Work required: Could you repeat, word for word, the line with "The width and" and every line after it in the records below, leaving out any pictures?

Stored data
--- --- ---
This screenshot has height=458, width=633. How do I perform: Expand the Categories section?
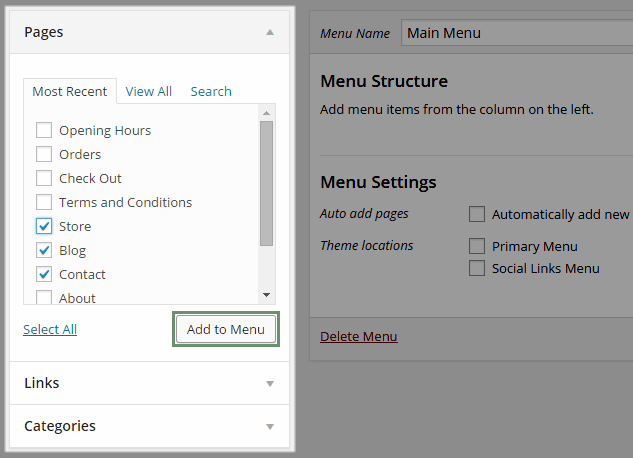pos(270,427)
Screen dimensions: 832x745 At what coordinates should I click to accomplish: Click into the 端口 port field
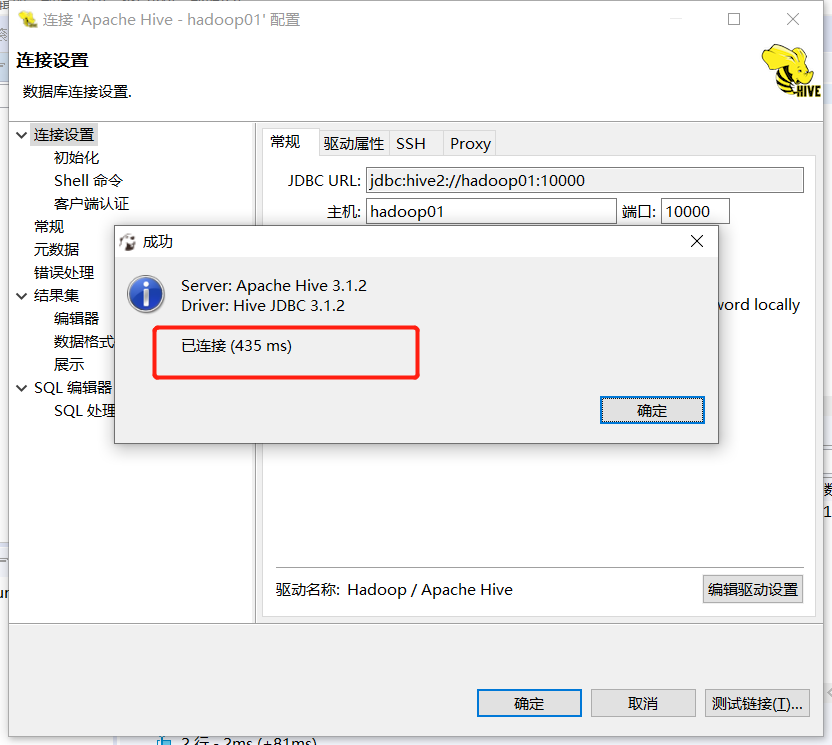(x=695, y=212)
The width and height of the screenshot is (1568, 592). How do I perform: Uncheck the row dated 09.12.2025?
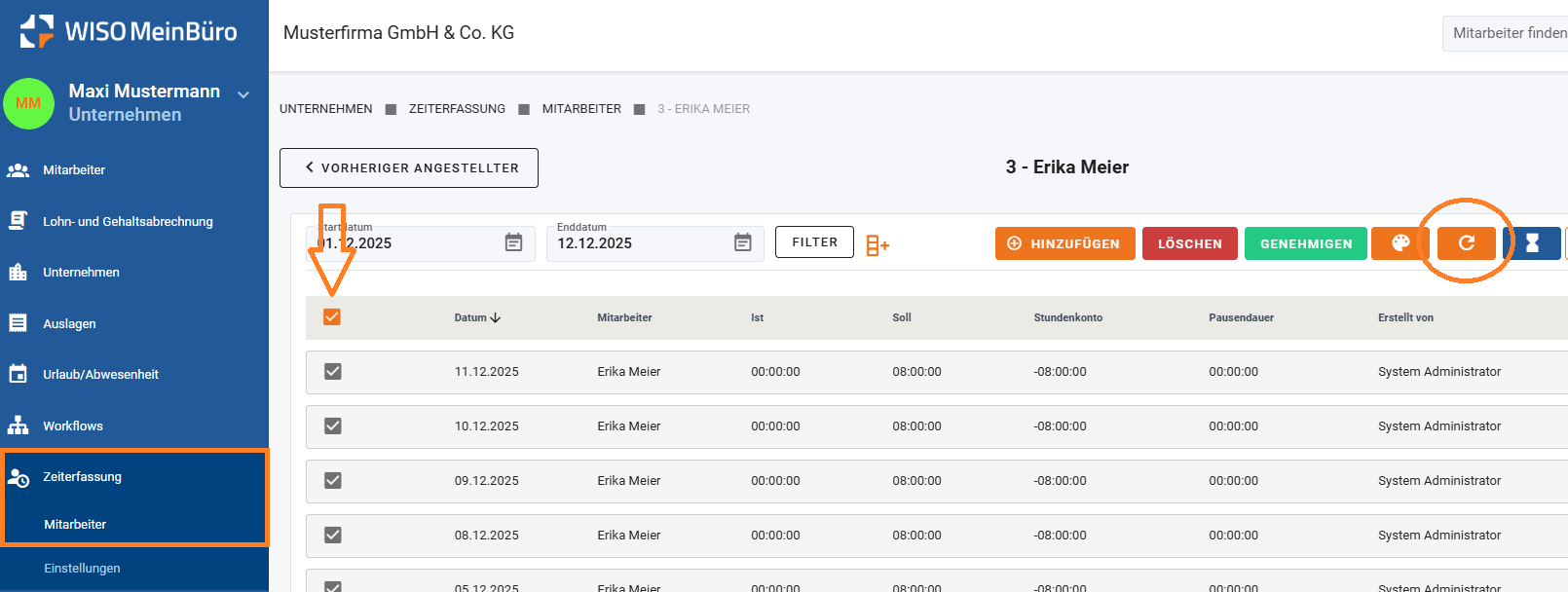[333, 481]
--- --- ---
Result below:
The width and height of the screenshot is (1568, 592). How do I perform: Uncheck the row dated 09.12.2025?
[333, 481]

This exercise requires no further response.